Garces, Grabler & LeBrocq has New Jersey DWI defense attorneys who specialize in representing persons charged with DUIs and DWIs.
I was injured at work and I am unable to work. Can I receive any payments before my Workers’ Compensation case is settled?
Yes, in almost all cases you can. As long as you were injured at work while in the scope of your employment and you’re under active care by an authorized physician, one of Garces, Grabler & LeBrocq’s workers’ comp attorneys will ensure that you receive the temporary disability benefits to which you are entitled. The weekly amount you receive will depend upon the amount you were making at the time you were injured. You may even be eligible for these benefits if your injury happened away from your workplace. For example, if you were driving somewhere while doing an errand for your boss and were hurt in an automobile accident, you would receive temporary disability payments even if the accident was your fault.
My husband and I are always arguing and I don’t feel our marriage is worth saving. Can I leave home with our children and if I do, will I lose my share of our house?

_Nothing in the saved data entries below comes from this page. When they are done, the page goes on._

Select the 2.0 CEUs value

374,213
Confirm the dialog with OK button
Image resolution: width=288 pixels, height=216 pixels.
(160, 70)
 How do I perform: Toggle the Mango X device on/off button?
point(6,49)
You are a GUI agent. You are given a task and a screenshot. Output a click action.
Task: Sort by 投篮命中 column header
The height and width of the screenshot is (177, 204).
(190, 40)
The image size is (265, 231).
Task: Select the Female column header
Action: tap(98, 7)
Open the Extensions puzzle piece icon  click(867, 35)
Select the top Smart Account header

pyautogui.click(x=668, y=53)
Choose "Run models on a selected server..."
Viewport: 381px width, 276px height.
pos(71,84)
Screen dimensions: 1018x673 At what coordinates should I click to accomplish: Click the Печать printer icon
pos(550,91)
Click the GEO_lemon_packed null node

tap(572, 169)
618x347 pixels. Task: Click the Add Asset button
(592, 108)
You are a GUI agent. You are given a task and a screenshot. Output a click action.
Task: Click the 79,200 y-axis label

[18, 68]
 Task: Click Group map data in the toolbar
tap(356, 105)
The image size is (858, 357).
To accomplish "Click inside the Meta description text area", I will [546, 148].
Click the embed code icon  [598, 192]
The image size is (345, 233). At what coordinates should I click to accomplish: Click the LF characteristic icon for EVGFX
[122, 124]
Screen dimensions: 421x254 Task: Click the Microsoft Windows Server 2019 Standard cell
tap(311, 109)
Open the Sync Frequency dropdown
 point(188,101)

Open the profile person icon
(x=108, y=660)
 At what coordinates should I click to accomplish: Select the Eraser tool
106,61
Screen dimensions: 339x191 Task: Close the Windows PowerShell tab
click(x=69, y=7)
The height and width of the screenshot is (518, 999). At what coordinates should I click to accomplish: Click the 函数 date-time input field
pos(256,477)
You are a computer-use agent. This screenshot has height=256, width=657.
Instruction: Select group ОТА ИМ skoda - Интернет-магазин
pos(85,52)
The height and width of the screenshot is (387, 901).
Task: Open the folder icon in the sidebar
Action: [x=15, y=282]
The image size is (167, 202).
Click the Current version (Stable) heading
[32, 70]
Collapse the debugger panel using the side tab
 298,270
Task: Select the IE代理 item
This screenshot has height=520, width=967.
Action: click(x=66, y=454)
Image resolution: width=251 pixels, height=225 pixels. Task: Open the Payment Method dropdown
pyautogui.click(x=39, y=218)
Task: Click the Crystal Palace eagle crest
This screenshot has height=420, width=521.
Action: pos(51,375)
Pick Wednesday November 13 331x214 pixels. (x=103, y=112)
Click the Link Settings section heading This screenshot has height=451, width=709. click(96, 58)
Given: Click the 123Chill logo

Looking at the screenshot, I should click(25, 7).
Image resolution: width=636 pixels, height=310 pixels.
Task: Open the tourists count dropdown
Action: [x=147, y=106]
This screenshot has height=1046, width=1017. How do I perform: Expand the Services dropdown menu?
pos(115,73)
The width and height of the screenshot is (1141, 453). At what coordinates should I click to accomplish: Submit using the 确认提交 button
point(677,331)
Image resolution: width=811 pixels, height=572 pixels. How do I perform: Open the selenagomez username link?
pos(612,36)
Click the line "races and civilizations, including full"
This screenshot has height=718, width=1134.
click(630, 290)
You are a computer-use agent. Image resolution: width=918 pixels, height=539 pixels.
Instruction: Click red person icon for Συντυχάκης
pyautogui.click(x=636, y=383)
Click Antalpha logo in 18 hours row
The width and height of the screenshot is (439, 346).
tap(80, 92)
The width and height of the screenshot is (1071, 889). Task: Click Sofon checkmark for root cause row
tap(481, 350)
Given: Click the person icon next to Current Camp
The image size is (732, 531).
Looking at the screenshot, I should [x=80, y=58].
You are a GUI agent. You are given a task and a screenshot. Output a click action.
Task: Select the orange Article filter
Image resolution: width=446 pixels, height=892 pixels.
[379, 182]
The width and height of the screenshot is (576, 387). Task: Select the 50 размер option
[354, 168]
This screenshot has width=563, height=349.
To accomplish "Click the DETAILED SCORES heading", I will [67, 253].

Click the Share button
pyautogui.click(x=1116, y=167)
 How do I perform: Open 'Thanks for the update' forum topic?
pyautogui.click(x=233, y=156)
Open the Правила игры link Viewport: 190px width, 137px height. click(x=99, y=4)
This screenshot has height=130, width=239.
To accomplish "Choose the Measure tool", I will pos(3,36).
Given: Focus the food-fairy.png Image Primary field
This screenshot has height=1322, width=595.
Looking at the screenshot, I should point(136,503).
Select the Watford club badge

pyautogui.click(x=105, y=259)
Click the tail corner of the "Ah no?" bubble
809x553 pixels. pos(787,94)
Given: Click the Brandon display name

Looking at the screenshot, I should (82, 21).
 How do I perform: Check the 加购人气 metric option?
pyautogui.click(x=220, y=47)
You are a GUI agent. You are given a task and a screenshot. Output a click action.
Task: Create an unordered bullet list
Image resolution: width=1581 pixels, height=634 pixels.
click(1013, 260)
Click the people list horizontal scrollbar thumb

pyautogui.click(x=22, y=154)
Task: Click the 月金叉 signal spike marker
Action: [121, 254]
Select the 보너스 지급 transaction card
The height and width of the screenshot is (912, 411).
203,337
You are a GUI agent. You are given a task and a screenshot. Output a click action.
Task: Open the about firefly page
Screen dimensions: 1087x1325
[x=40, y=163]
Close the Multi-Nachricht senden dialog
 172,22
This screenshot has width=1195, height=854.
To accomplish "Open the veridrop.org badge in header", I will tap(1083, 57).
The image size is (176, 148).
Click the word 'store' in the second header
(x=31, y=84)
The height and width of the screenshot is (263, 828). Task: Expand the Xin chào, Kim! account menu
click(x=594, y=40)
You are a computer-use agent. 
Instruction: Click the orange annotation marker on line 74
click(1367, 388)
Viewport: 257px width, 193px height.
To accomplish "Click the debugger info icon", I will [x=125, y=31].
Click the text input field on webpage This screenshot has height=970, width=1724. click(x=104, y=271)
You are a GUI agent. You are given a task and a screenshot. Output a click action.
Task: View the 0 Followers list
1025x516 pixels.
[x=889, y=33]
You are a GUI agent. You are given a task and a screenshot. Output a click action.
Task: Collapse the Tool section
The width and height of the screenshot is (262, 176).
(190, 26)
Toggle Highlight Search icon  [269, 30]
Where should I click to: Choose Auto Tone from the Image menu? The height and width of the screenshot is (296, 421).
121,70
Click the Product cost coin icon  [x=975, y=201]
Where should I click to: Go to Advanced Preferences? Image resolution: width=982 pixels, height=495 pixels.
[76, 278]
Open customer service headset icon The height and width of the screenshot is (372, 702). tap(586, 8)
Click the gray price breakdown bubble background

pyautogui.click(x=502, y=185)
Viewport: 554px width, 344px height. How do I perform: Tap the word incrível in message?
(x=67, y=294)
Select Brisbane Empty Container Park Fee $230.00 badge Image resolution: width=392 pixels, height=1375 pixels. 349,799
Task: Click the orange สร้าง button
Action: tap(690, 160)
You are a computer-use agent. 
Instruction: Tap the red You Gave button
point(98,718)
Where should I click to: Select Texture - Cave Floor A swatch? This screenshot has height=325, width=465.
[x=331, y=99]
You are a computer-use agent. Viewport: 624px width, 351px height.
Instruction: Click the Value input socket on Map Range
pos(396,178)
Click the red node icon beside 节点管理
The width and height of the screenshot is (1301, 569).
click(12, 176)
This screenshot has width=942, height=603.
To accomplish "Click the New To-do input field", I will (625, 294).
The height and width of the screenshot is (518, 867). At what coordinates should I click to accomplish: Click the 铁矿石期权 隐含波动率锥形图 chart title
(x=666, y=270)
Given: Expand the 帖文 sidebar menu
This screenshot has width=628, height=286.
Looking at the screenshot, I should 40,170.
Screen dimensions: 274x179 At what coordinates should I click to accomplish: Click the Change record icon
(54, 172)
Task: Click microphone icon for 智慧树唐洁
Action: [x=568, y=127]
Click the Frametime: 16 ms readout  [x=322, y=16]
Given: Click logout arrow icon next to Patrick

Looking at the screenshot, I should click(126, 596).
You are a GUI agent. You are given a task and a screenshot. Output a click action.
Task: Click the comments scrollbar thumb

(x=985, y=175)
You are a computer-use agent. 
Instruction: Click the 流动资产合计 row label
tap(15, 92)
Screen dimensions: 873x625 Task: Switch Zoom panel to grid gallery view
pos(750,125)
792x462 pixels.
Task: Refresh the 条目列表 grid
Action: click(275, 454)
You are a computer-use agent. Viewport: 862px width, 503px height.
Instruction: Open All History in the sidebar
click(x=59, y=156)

Yes, while it is legal for you to leave home with your children, you can’t move out of New Jersey with your kids unless you have your spouse’s written permission to do so. And since you are moving from home with minor children, you must inform your spouse of your address and phone number. If you move out, you will not automatically lose your legal interest in the marital home. Equitable distribution of marital property is awarded at the time of divorce. However, these matters are not “cut and dry” and that is why it is best to meet with one of Garces, Grabler & LeBrocq’s family law attorneys – before leaving home if possible – so you can be fully informed of your rights and obligations. Certain matters will need to be resolved such as your spouse’s support obligations and visitation rights. Your spouse also has a right to seek custody of the children or to seek their return to the marital home. Also, if you leave home, it is quite possible that you will not be allowed to return pending final divorce. It is almost always best to resolve these issues by mutual agreement if possible; and it is strongly recommended that you are represented by a lawyer when doing so. However, should your spouse become violent or threaten you with harm, you should call 911 and get a temporary restraining order.